### Textauszug zum Lesen

=-=-=-=-=

Claes Oldenburg mit Werken der 1960er Jahre im Museum Ludwig – Kunst in Köln 08/12

Kasper König, der Direktor des Museum Ludwig, brachte es beim Pressegespräch auf den Punkt. Er erinnerte an das Märchen von Hans-Christian Andersen, in dem nachts die Spielzeuge zu Leben erwachen und miteinander kommunizieren: Plötzlich sind sie eigene Charaktere und selbständig aktiv ... In der Ausstellung von Claes Oldenburg springt alle Vitalität auf die Kunstwerke über. Oldenburgs Objekte gehen untereinander vielfältige Korrespondenzen ein. Man merkt nun erst recht, wie unterschiedlich sie doch beschaffen sind, und wie sehr sie über eigene Gestimmtheiten verfügen. Als realistische plastische Kunstwerke lassen sie sich verschiedenen Bereichen unseres Alltags zuordnen. Sie entstammen besonders der Konsumgesellschaft oder dem häuslichen Umfeld, welches Oldenburg mit einer Vielzahl an Plastiken geradezu systematisch untersucht hat. Die Gegenstände, Dinge selbst treten als einzelne auf – damit beginnt die Kunst von Claes Oldenburg.

Mit Claes Oldenburg ist es so eine Sache. Er ist ausgesprochen bekannt und gilt als einer der wichtigsten Künstler der amerikanischen Pop Art, die mit Sujets aus der tagtäglichen Dingwelt und dem gesellschaftlichen Leben im Wesentlichen den Look des „Coolen“, Starkfarbigen und Plakativen besitzt und dabei Strategien der Werbung und der Massenmedien aufnimmt. Tatsächlich hat Oldenburg zur kritischen Eingängigkeit der Pop Art vor allem ab Ende der 1960er Jahre mit seinen großdimensionierten Plastiken im öffentlichen Raum beigetragen. Zu sehen sind stilisierte Alltagsdinge in enormer Vergrößerung: In Frankfurt ragt vor einem Bürogebäude eine Krawatte in die Höhe, und in Köln kann man am Neumarkt zu einer Eistüte aufblicken, die umgekippt ist, die Kugeln zerfließen an ihrem Rand. Der Mensch, der sie essen wollte und dem sie aus der Hand gefallen ist, muss ein Riese sein … Oldenburg schafft mit verblüffend einfachen Maßnahmen eine surreale Welt und lässt uns die Dinge als etwas Fremdartiges sehen. Die sonst so unbeachteten Gegenstände berichten aus ihrem Leben, das nun objektiviert und losgelöst von uns selbst ist.

=-=-=-=-=

### Vorliegende Daten
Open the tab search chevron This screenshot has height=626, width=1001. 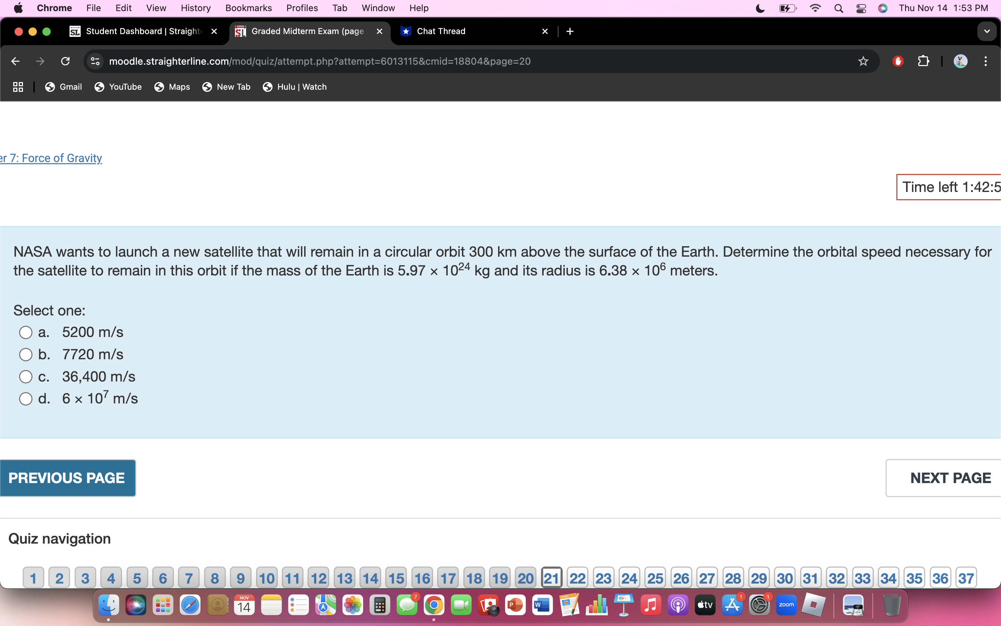(987, 31)
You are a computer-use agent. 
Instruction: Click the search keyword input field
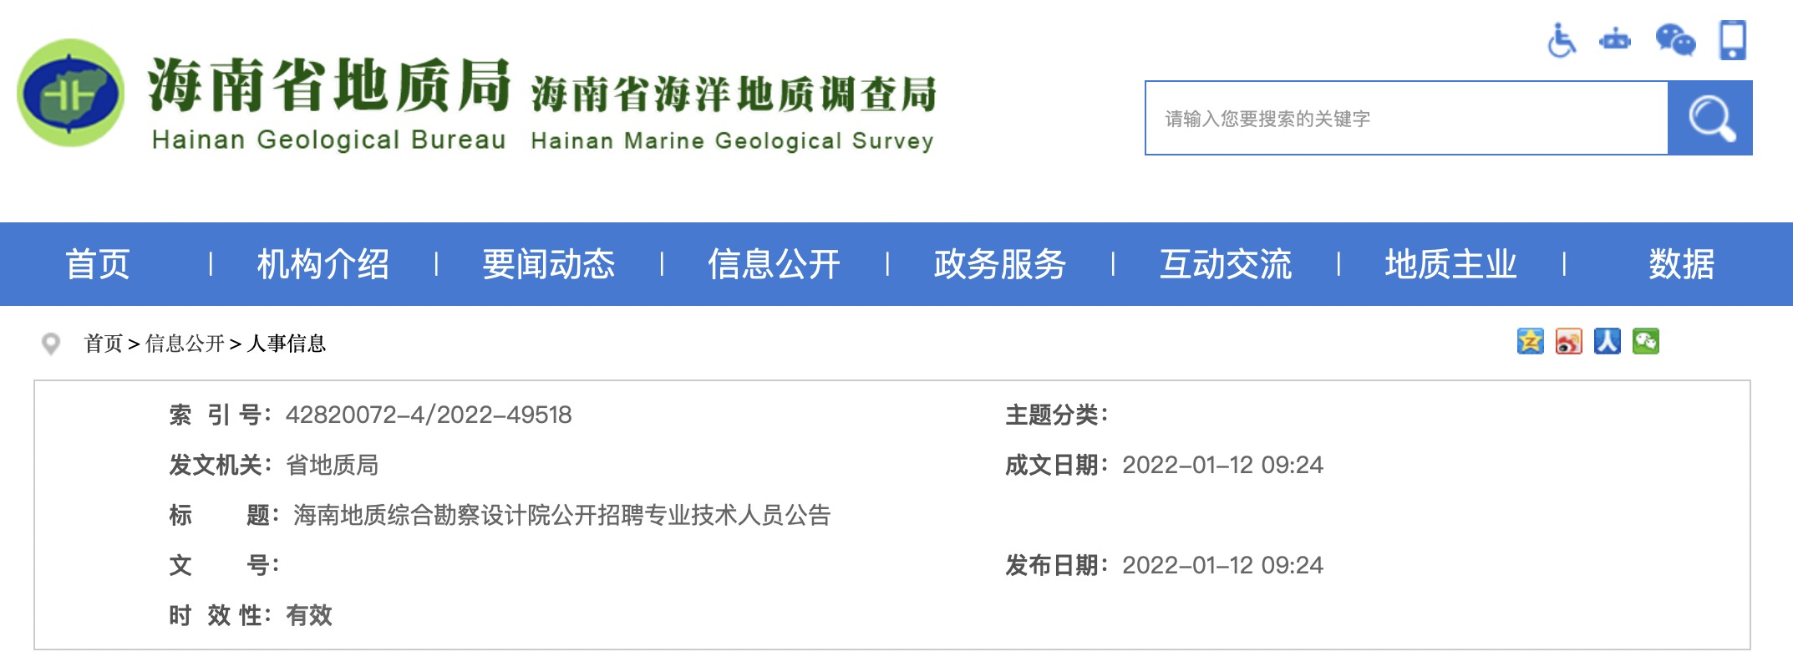[1405, 118]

=-=-=-=-=

### Aufgabenstellung
Was ragt laut dem Text über Claes Oldenburg in Frankfurt vor einem Bürogebäude in die Höhe?

### Vollständige Antwort
Eine Krawatte.